* _YOUR OBJECTIVE_
Each entry below is to be duplicated verbatim.

* _Stored records_
..........
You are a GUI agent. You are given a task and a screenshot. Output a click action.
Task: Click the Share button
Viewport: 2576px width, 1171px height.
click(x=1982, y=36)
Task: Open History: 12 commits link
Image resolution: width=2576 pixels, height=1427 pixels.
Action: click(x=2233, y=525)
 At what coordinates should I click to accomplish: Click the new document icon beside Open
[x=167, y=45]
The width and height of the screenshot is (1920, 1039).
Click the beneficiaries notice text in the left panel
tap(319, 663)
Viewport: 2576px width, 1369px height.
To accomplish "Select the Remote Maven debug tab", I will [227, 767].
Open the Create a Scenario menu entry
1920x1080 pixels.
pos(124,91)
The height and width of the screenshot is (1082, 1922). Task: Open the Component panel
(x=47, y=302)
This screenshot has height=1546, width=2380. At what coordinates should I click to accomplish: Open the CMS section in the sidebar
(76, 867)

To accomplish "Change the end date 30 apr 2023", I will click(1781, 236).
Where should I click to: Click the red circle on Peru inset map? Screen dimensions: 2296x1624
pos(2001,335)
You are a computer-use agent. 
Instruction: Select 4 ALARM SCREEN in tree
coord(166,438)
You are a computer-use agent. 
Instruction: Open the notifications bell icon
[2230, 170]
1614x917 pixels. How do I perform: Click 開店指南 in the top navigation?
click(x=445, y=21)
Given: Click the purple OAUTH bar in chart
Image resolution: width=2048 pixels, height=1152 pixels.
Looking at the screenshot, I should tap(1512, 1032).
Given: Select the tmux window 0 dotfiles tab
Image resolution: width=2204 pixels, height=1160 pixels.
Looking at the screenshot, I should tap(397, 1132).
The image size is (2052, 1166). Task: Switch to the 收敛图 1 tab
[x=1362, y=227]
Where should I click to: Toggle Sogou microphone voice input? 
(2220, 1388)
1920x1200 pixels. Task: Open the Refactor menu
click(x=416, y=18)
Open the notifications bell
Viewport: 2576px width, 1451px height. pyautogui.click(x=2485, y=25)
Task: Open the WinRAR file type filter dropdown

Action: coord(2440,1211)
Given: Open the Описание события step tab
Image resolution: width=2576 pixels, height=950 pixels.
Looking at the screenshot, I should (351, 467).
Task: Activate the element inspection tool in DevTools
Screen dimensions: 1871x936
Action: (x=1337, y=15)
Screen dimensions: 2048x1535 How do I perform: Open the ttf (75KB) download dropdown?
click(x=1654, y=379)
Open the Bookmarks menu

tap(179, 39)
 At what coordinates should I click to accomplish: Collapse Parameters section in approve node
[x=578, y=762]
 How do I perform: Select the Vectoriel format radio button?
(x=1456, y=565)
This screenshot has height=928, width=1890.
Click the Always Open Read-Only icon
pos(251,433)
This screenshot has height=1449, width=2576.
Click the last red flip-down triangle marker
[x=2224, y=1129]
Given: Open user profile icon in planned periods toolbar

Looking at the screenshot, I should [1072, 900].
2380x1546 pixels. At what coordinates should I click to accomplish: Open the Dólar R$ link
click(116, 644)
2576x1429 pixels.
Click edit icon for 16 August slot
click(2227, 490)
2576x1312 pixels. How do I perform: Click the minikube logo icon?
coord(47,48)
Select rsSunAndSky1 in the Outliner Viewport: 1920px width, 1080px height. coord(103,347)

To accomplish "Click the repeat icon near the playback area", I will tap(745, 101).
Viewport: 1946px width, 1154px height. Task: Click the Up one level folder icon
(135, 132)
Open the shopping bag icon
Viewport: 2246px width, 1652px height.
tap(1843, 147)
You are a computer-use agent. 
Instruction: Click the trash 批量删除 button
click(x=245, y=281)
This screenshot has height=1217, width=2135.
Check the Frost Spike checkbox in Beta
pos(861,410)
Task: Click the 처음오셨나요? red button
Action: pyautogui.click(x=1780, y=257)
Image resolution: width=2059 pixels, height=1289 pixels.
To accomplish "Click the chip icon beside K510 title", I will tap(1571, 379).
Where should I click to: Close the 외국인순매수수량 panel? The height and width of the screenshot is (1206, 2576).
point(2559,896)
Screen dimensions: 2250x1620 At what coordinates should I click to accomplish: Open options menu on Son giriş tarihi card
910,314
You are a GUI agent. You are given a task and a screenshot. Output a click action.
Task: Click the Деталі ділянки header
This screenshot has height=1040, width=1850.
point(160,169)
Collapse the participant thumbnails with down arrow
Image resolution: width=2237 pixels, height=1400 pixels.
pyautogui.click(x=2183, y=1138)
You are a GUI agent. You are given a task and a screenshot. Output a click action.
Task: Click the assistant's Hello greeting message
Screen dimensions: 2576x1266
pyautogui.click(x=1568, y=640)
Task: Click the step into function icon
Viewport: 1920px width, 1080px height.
..........
* _ANSWER TO THE EXERCISE_
You are a GUI agent. You are given a task and a screenshot. Output a click action.
Task: Click the Share button
Viewport: 2576px width, 1171px height.
click(x=1982, y=36)
Task: Open History: 12 commits link
Image resolution: width=2576 pixels, height=1427 pixels.
Action: click(x=2233, y=525)
 At what coordinates should I click to accomplish: Click the new document icon beside Open
[x=167, y=45]
The width and height of the screenshot is (1920, 1039).
Click the beneficiaries notice text in the left panel
tap(319, 663)
Viewport: 2576px width, 1369px height.
To accomplish "Select the Remote Maven debug tab", I will [227, 767].
Open the Create a Scenario menu entry
1920x1080 pixels.
pos(124,91)
The height and width of the screenshot is (1082, 1922). Task: Open the Component panel
(x=47, y=302)
This screenshot has height=1546, width=2380. At what coordinates should I click to accomplish: Open the CMS section in the sidebar
(76, 867)

To accomplish "Change the end date 30 apr 2023", I will click(1781, 236).
Where should I click to: Click the red circle on Peru inset map? Screen dimensions: 2296x1624
pos(2001,335)
You are a computer-use agent. 
Instruction: Select 4 ALARM SCREEN in tree
coord(166,438)
You are a computer-use agent. 
Instruction: Open the notifications bell icon
[2230, 170]
1614x917 pixels. How do I perform: Click 開店指南 in the top navigation?
click(x=445, y=21)
Given: Click the purple OAUTH bar in chart
Image resolution: width=2048 pixels, height=1152 pixels.
Looking at the screenshot, I should tap(1512, 1032).
Given: Select the tmux window 0 dotfiles tab
Image resolution: width=2204 pixels, height=1160 pixels.
Looking at the screenshot, I should tap(397, 1132).
The image size is (2052, 1166). Task: Switch to the 收敛图 1 tab
[x=1362, y=227]
Where should I click to: Toggle Sogou microphone voice input? 
(2220, 1388)
1920x1200 pixels. Task: Open the Refactor menu
click(x=416, y=18)
Open the notifications bell
Viewport: 2576px width, 1451px height. pyautogui.click(x=2485, y=25)
Task: Open the WinRAR file type filter dropdown

Action: coord(2440,1211)
Given: Open the Описание события step tab
Image resolution: width=2576 pixels, height=950 pixels.
Looking at the screenshot, I should (351, 467).
Task: Activate the element inspection tool in DevTools
Screen dimensions: 1871x936
Action: (x=1337, y=15)
Screen dimensions: 2048x1535 How do I perform: Open the ttf (75KB) download dropdown?
click(x=1654, y=379)
Open the Bookmarks menu

tap(179, 39)
 At what coordinates should I click to accomplish: Collapse Parameters section in approve node
[x=578, y=762]
 How do I perform: Select the Vectoriel format radio button?
(x=1456, y=565)
This screenshot has height=928, width=1890.
Click the Always Open Read-Only icon
pos(251,433)
This screenshot has height=1449, width=2576.
Click the last red flip-down triangle marker
[x=2224, y=1129]
Given: Open user profile icon in planned periods toolbar

Looking at the screenshot, I should [1072, 900].
2380x1546 pixels. At what coordinates should I click to accomplish: Open the Dólar R$ link
click(116, 644)
2576x1429 pixels.
Click edit icon for 16 August slot
click(2227, 490)
2576x1312 pixels. How do I perform: Click the minikube logo icon?
coord(47,48)
Select rsSunAndSky1 in the Outliner Viewport: 1920px width, 1080px height. coord(103,347)

To accomplish "Click the repeat icon near the playback area", I will tap(745, 101).
Viewport: 1946px width, 1154px height. Task: Click the Up one level folder icon
(135, 132)
Open the shopping bag icon
Viewport: 2246px width, 1652px height.
tap(1843, 147)
You are a computer-use agent. 
Instruction: Click the trash 批量删除 button
click(x=245, y=281)
This screenshot has height=1217, width=2135.
Check the Frost Spike checkbox in Beta
pos(861,410)
Task: Click the 처음오셨나요? red button
Action: pyautogui.click(x=1780, y=257)
Image resolution: width=2059 pixels, height=1289 pixels.
To accomplish "Click the chip icon beside K510 title", I will tap(1571, 379).
Where should I click to: Close the 외국인순매수수량 panel? The height and width of the screenshot is (1206, 2576).
point(2559,896)
Screen dimensions: 2250x1620 At what coordinates should I click to accomplish: Open options menu on Son giriş tarihi card
910,314
You are a GUI agent. You are given a task and a screenshot. Output a click action.
Task: Click the Деталі ділянки header
This screenshot has height=1040, width=1850.
point(160,169)
Collapse the participant thumbnails with down arrow
Image resolution: width=2237 pixels, height=1400 pixels.
pyautogui.click(x=2183, y=1138)
You are a GUI agent. You are given a task and a screenshot. Output a click action.
Task: Click the assistant's Hello greeting message
Screen dimensions: 2576x1266
pyautogui.click(x=1568, y=640)
Task: Click the step into function icon
Viewport: 1920px width, 1080px height.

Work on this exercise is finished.